* _About this task_
Each line containing the string "Mode" should be copied out of the entries.

*** Begin section ***

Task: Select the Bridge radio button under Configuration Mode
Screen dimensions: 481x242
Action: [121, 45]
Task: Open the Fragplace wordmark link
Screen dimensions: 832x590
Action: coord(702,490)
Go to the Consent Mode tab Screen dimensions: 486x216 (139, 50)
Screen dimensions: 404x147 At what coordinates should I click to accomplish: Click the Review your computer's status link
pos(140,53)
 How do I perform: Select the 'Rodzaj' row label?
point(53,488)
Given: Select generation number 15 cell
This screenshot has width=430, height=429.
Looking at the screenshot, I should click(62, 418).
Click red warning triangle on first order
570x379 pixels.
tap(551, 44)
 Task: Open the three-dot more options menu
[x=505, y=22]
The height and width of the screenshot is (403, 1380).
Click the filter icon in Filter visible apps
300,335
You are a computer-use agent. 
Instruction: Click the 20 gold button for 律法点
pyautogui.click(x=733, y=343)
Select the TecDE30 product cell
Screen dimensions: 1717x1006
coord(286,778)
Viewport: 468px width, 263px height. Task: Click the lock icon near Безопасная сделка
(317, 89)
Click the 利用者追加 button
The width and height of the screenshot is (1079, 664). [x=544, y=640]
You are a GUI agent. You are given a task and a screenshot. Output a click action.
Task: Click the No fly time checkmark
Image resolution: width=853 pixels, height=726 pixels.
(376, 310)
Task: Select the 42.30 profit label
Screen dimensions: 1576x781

*** End section ***

* _Task output_
Task: Select the Bridge radio button under Configuration Mode
Go to the Consent Mode tab Screen dimensions: 486x216 (139, 50)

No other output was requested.